--- How to complete this task ---
Return verbatim all lines from the first one in the records to the line with "Task: Place cursor after the 'City:' label", both ends kept.

--- Material for this task ---
________________________________________

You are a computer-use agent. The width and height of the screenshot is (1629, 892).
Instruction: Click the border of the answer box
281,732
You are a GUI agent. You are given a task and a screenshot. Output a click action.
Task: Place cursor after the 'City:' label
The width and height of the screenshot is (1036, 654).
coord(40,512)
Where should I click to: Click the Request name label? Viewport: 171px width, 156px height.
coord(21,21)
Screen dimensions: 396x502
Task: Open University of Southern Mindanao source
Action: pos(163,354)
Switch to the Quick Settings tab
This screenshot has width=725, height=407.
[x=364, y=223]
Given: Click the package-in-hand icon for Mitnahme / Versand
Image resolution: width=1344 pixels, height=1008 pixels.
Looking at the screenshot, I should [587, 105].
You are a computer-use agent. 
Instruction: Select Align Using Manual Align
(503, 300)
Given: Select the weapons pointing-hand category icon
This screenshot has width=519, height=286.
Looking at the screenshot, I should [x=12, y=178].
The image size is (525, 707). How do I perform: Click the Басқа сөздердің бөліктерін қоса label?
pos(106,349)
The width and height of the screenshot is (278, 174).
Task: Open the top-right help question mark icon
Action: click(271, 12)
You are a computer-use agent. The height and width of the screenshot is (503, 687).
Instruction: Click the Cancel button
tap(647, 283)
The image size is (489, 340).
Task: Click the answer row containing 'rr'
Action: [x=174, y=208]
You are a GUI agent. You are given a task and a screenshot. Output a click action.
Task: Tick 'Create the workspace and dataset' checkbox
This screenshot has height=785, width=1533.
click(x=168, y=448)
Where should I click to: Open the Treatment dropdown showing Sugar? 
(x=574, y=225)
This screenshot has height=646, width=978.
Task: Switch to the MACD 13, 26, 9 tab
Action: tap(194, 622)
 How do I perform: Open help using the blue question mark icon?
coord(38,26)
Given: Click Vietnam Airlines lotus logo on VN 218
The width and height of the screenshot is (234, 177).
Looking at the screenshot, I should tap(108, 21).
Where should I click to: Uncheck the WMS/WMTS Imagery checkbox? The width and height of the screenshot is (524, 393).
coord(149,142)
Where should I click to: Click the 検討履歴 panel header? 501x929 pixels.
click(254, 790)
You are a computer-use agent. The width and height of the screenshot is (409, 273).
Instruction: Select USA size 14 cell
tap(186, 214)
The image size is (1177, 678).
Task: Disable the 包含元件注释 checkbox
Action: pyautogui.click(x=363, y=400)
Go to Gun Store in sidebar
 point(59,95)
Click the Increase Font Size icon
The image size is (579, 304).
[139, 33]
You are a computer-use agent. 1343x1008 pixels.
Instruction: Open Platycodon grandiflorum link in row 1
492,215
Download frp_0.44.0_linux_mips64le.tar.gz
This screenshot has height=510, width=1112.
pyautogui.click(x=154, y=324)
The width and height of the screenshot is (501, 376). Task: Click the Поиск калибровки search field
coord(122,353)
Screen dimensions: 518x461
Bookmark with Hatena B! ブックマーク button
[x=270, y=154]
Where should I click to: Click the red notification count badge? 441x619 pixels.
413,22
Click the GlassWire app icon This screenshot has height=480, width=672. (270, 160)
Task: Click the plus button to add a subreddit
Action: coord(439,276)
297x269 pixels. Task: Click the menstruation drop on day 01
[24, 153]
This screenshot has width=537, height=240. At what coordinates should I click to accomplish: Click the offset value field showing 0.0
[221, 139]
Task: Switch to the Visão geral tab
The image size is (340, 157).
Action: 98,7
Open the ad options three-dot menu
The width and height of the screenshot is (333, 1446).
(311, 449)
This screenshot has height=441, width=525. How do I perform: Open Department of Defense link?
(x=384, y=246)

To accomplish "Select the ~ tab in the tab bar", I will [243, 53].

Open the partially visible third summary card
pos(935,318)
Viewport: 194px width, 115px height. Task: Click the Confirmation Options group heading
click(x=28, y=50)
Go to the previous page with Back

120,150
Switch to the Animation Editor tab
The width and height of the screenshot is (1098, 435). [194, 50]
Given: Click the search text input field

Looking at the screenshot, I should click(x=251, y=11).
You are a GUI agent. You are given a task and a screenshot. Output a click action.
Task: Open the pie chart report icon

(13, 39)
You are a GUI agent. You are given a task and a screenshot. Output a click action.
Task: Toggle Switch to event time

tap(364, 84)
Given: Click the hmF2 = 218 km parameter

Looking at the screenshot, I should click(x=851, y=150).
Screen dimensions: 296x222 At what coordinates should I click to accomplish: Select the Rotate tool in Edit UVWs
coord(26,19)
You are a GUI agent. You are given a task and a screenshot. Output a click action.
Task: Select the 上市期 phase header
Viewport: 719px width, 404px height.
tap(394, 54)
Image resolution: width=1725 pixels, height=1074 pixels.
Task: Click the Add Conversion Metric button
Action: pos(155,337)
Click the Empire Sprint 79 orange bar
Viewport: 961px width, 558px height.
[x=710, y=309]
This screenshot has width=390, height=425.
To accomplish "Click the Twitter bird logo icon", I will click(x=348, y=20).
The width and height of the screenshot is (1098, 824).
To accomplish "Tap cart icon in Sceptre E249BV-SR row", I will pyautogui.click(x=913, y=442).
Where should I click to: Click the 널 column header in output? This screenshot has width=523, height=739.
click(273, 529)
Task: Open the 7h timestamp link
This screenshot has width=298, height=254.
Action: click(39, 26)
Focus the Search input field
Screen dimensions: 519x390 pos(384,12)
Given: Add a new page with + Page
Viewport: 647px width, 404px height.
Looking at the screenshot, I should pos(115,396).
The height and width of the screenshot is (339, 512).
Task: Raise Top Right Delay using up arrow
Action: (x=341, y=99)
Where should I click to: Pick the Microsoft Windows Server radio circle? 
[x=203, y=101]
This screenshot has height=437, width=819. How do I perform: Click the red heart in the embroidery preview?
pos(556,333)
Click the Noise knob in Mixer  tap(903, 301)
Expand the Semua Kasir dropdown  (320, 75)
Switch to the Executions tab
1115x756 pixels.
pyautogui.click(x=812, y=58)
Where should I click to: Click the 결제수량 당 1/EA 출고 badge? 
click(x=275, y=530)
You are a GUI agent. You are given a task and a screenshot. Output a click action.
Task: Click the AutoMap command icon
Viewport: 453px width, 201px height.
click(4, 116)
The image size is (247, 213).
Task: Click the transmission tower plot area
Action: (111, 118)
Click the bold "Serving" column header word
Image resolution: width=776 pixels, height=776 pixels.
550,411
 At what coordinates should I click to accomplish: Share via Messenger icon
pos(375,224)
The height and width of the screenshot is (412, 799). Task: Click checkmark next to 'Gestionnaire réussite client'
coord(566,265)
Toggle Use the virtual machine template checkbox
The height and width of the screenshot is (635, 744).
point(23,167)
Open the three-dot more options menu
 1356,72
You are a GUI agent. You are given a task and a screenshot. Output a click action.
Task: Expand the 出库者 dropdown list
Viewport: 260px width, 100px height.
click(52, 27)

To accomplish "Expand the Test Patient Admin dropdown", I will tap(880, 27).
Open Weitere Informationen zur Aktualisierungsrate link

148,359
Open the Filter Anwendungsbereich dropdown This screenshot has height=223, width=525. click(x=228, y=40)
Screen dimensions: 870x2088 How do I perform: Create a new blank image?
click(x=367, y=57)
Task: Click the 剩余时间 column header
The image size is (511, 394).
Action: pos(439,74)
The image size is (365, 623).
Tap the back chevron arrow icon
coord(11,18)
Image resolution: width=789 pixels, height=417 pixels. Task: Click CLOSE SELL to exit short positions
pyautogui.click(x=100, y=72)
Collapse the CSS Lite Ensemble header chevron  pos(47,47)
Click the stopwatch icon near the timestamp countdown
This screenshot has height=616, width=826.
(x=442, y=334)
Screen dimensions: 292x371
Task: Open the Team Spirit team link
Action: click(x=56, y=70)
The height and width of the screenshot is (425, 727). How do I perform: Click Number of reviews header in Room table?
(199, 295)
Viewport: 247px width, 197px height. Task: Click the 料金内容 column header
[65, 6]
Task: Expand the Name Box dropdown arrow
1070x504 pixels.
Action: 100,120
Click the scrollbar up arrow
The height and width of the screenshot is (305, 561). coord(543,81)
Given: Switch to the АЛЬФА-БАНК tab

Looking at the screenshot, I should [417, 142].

________________________________________

--- Solution to this problem ---
You are a computer-use agent. The width and height of the screenshot is (1629, 892).
Instruction: Click the border of the answer box
281,732
You are a GUI agent. You are given a task and a screenshot. Output a click action.
Task: Place cursor after the 'City:' label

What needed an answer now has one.